2 women trying to make a baby

Thursday, May 28, 2009

Just not feeling it

J called yesterday and the clinic said that the lovely Brazilian eggs have gone to another couple. We are so disappointed. I am not all that surprised but still...

Amy, the egg lady, said that we are now 4th on the overall list. I guess people who only want blonds are back on the list for the next go-round. So the good news is that our relative position has moved from 5th to 4th. But the bad news is that we still have longer to wait. J has all sorts of conspiracy theories but I think that we just have to wait longer.

Even as I write "just" wait longer, it feels too small a thing to say. I might as well say that we just need to count the grains of sand along the coast of Florida or say that we should just create world peace or that I should just run a marathon. This task is no longer small. It is enormous and overwhelming. I feel as though we have been waiting an eternity. In fact I don't feel a real connection to having a baby growing inside me at all right now. I want to imagine myself as a glowing mother feeling her baby kick and flip inside, feeling giddy with excitement, feeling complete. But what I feel right now is tired and doubt-filled. Can this dream ever happen for us?

I don't want to end this post as such a downer but this is where I am today.... just freaking waiting some more. What do you think... should we just do an IVF with J's eggs and as the carrying partner?
.

11 comments:

Anonymous said...

Nooo! That's so disappointing, I'm so sorry.

I can't remember anymore what we were talking about but once my donor said to me "it's just one month" in reference to a cycle (maybe having to wait one out or something) and it struck me how little he understood about the agony of this (even though he's generally very understanding about most of this process). That is to say, I totally get what you're saying about "just." The wait makes you feel so far from the goal and that is a sad thing. I hope more Brazilian or Japanese eggs come up and all those white blond ladies ahead of you pass them by. I'm sorry you're still waiting.

Anonymous said...

Damn it. I'm sorry you have another delay. In terms of the IVF with partners eggs, what does your RE say? I know a couple that did this and they are both just thrilled (of course ) with their adorable little daughter.

Whichever way you decide to go, I hope it happens quickly for you. {{{}}}

Anonymous said...

crap. shit. fuck. im sorry the brazilian eggs slipped away from you. i dont know what to advise about moving forward with Js eggs instead. any word on what #4 might translate to in months?

Pufferfish said...

I'm so sorry the Brazilian goods are no longer available. It stinks to think you are so close and then left "just" waiting again.

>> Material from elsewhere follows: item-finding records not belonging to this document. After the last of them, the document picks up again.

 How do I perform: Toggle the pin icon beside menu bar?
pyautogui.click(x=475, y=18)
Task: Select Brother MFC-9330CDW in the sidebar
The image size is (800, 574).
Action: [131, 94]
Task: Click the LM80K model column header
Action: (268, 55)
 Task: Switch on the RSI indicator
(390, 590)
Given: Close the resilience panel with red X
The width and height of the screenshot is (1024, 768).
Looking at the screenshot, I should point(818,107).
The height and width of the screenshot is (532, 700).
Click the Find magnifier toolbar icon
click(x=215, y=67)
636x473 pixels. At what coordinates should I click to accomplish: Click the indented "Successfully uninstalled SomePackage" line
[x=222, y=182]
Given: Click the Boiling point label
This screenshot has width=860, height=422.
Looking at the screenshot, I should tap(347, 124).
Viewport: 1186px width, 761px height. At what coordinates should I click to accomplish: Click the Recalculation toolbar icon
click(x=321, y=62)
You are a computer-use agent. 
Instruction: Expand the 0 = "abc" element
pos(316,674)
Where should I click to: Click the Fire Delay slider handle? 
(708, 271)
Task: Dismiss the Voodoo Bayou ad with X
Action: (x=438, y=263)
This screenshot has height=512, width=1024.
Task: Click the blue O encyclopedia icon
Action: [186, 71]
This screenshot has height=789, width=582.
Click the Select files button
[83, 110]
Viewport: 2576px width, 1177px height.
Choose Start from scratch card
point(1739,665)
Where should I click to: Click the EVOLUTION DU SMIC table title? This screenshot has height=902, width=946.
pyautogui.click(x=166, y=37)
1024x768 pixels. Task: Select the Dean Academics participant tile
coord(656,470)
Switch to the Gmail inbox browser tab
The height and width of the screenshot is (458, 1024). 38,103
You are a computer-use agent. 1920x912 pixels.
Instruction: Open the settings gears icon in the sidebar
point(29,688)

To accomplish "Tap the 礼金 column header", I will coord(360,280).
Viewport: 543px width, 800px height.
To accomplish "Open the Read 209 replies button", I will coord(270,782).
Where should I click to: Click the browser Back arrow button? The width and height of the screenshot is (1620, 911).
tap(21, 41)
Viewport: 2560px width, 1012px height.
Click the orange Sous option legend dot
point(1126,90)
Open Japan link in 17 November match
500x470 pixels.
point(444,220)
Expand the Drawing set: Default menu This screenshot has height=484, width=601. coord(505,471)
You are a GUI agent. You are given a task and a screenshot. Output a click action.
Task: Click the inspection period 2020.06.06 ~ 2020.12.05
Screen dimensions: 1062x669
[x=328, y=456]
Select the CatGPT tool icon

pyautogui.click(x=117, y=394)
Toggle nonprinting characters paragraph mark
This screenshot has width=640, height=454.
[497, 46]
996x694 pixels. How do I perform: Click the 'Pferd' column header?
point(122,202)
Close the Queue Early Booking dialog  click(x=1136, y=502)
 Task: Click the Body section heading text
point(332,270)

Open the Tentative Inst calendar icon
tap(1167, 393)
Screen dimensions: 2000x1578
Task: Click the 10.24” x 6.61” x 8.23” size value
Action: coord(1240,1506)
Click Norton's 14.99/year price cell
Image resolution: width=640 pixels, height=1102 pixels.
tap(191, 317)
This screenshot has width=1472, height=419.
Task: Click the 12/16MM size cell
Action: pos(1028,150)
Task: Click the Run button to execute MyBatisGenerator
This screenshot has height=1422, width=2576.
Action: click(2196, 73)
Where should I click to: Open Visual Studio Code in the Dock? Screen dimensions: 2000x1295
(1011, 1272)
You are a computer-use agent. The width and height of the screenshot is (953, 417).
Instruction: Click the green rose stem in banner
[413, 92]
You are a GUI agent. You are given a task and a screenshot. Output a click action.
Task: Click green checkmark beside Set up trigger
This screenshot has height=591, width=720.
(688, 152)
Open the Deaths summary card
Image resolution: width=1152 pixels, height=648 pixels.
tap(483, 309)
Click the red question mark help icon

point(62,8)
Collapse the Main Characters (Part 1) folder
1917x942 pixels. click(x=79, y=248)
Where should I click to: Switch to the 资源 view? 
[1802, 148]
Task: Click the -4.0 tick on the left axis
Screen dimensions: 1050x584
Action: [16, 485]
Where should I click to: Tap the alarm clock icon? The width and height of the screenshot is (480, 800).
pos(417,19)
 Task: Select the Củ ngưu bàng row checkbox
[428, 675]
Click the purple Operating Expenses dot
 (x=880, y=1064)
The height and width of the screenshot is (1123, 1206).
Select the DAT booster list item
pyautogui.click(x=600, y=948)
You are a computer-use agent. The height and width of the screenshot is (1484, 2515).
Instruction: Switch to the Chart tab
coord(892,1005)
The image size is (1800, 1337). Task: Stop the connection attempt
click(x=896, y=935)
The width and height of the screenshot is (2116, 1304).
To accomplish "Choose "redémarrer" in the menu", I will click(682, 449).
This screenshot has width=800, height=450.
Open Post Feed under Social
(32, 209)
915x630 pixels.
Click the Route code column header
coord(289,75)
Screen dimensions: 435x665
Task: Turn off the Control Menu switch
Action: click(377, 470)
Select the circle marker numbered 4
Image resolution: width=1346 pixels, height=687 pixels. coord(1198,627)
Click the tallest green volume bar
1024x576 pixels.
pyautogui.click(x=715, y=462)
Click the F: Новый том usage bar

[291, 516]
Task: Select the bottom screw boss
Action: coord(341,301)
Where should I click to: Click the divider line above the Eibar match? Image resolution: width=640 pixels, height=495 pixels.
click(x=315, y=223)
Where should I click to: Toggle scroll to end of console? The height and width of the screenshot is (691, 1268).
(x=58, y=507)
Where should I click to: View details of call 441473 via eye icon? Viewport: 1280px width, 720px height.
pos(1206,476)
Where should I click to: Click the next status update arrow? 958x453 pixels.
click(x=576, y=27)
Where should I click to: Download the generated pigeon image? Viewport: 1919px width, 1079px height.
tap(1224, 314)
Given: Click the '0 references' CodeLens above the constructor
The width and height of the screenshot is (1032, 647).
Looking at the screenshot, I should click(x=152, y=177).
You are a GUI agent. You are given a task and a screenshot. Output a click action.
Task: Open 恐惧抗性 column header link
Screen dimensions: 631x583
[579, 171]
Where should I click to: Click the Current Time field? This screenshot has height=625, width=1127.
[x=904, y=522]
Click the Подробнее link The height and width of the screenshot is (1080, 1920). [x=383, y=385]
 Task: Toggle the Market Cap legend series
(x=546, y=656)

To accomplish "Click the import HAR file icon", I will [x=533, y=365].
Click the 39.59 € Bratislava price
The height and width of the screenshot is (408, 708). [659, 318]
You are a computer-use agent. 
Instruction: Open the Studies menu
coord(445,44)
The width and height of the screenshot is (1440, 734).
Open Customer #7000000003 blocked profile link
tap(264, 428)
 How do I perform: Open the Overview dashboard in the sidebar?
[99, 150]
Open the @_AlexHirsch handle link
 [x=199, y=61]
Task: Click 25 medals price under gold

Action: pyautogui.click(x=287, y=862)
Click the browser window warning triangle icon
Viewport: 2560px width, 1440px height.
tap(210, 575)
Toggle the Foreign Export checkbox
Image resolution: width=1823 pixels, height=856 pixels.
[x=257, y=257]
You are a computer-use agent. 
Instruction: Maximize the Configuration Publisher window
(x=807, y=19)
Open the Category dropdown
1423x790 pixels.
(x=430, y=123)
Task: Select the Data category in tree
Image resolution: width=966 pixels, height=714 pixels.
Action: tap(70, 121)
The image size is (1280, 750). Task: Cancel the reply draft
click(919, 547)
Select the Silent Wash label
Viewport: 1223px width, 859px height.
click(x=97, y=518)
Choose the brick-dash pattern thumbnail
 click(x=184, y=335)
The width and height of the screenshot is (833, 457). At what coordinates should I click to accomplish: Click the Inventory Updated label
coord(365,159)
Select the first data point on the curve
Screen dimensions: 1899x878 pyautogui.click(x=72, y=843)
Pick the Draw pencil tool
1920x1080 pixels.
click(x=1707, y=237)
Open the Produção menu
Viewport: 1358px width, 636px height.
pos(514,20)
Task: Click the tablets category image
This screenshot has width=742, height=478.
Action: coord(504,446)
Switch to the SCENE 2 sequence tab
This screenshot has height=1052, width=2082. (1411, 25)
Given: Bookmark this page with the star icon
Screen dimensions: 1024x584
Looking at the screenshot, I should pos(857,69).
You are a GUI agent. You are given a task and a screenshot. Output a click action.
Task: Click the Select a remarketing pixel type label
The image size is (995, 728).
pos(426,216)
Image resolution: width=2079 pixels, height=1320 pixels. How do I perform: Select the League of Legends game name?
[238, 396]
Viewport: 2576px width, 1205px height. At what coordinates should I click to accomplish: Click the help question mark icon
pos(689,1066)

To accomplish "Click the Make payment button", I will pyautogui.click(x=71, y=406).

As for J's eggs...yes, what does your RE say? And how old is J? Same age, 36? At the young end or nearing 37? I'd say if her reserve is good, they do some testing and find she's good to go--you should try it.
It really is a cool experience and you know she's going to choose you as her recipient, so no more waiting:)

In Due Time said...

(((Hugs))) Waiting is the absolute worst thing about this journey. Hang in there honey, we're here with you.

tireegal68 said...

Oh pooh! that sucks about those eggs, big time. I agree with puffer fish about the ivf with your partner's eggs. You could take a two pronged approach and do that while you wait - of course it's more bloody money though.
Sending hugs your way. Waiting is a big pain in the royal ass! Hope the blahs go away and a crop of eggs come in on the next wind!

Anonymous said...

I am so sorry, I know the feeling of just waiting endlessly. I hope that things get a bit better soon.
xxx

thebao said...

Ugh, that blows. I'm so sorry. I hope the waiting period is a short one.

Danielle said...

Rock meet hard place... hard place meet rock...

Talk about being in a tough spot. I'm sorry your brazzilian donor got snatched up by someone else. It would be interesting to speak with the others who are on the list and get their honest info on how long they've been waiting to help put things into perspective for you.

I know it's tough, but I also think you know your answer as to what needs to come next. I can't read your mind and heart for you, but I think you know.

It's tempting to want to proceed with J. It seems easier... but is this just a moment of temptation or is it legit? Sorry i can't answer that either.

I just know that it's damn hard sometimes to decipher and read between the lines. Is this one of those lessons where we have to endure the whole process to reap the benefits? Or is this one of those situations where a life line is being provided and we're ignoring it?

Do what you can to put the frustration aside and see if you can find the answer.

good luck

D

Anonymous said...

Crap! Big sigh. Well, it is in fact a huge and overwhelming thing. Its not like you decided yesterday to have a baby and today you are signing up for donor eggs. It have been a long haul and I know you are tired and why. I swear to you like you swear to me that there is going to be a baby acrobat in your belly. Its true. I have lots of hope for you lady.

Anonymous said...

Even "just" a week or a day feels like an eternity when it means waiting to create your family, and I'm so sorry you have to continue this wait.

Using your partner's eggs wouldn't be a bad idea, especially if you know they're in good shape. As the others have said, why not talk to your RE about it? What a great connection you would both feel to that child if you could do it!

I so want something to work out for you soon.